**TASK PROMPT**: Reproduce the listing below verbatim, from its first line through the line containing "This screenshot has height=1235, width=954.", both included, and nothing after it.
SOURCE MATERIAL: Begin
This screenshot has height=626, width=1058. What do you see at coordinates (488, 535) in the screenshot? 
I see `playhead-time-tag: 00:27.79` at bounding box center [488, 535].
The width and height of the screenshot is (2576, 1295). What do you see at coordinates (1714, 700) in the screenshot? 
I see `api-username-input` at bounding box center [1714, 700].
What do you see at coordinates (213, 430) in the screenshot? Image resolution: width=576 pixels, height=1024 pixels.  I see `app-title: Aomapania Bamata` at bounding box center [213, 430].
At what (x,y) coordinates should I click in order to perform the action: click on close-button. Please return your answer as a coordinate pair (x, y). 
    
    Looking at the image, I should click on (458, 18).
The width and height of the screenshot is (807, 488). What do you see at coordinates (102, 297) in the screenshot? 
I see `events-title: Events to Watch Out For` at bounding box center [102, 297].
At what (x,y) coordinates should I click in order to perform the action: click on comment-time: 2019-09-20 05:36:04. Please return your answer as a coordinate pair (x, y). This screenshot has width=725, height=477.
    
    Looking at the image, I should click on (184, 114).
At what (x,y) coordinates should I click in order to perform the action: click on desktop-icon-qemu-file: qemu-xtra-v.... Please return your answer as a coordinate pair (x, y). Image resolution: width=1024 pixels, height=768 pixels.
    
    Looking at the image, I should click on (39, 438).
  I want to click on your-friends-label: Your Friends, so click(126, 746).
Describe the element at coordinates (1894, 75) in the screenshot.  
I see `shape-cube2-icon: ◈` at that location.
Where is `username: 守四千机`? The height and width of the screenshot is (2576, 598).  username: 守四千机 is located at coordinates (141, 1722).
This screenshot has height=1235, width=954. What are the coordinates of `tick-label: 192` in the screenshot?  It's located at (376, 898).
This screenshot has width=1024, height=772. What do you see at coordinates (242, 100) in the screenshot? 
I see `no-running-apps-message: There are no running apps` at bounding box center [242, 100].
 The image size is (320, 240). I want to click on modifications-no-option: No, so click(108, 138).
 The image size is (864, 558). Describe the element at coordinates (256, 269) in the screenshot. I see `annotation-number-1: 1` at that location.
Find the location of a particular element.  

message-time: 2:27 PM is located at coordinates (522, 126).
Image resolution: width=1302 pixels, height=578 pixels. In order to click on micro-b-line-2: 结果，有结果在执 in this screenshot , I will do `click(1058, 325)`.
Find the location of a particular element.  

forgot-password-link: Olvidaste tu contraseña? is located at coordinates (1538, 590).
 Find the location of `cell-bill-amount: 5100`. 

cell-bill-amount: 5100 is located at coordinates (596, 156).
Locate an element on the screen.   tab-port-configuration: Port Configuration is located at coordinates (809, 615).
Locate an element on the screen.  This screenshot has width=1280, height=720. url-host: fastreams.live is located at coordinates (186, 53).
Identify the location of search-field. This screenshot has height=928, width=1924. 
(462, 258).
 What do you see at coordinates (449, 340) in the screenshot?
SOURCE MATERIAL: End
**SOLUTION TO THE PROBLEM**:
This screenshot has height=626, width=1058. What do you see at coordinates (488, 535) in the screenshot? 
I see `playhead-time-tag: 00:27.79` at bounding box center [488, 535].
The width and height of the screenshot is (2576, 1295). What do you see at coordinates (1714, 700) in the screenshot? 
I see `api-username-input` at bounding box center [1714, 700].
What do you see at coordinates (213, 430) in the screenshot? Image resolution: width=576 pixels, height=1024 pixels.  I see `app-title: Aomapania Bamata` at bounding box center [213, 430].
At what (x,y) coordinates should I click in order to perform the action: click on close-button. Please return your answer as a coordinate pair (x, y). 
    
    Looking at the image, I should click on (458, 18).
The width and height of the screenshot is (807, 488). What do you see at coordinates (102, 297) in the screenshot? 
I see `events-title: Events to Watch Out For` at bounding box center [102, 297].
At what (x,y) coordinates should I click in order to perform the action: click on comment-time: 2019-09-20 05:36:04. Please return your answer as a coordinate pair (x, y). This screenshot has width=725, height=477.
    
    Looking at the image, I should click on (184, 114).
At what (x,y) coordinates should I click in order to perform the action: click on desktop-icon-qemu-file: qemu-xtra-v.... Please return your answer as a coordinate pair (x, y). Image resolution: width=1024 pixels, height=768 pixels.
    
    Looking at the image, I should click on (39, 438).
  I want to click on your-friends-label: Your Friends, so click(126, 746).
Describe the element at coordinates (1894, 75) in the screenshot.  
I see `shape-cube2-icon: ◈` at that location.
Where is `username: 守四千机`? The height and width of the screenshot is (2576, 598).  username: 守四千机 is located at coordinates (141, 1722).
This screenshot has height=1235, width=954. What are the coordinates of `tick-label: 192` in the screenshot?  It's located at (376, 898).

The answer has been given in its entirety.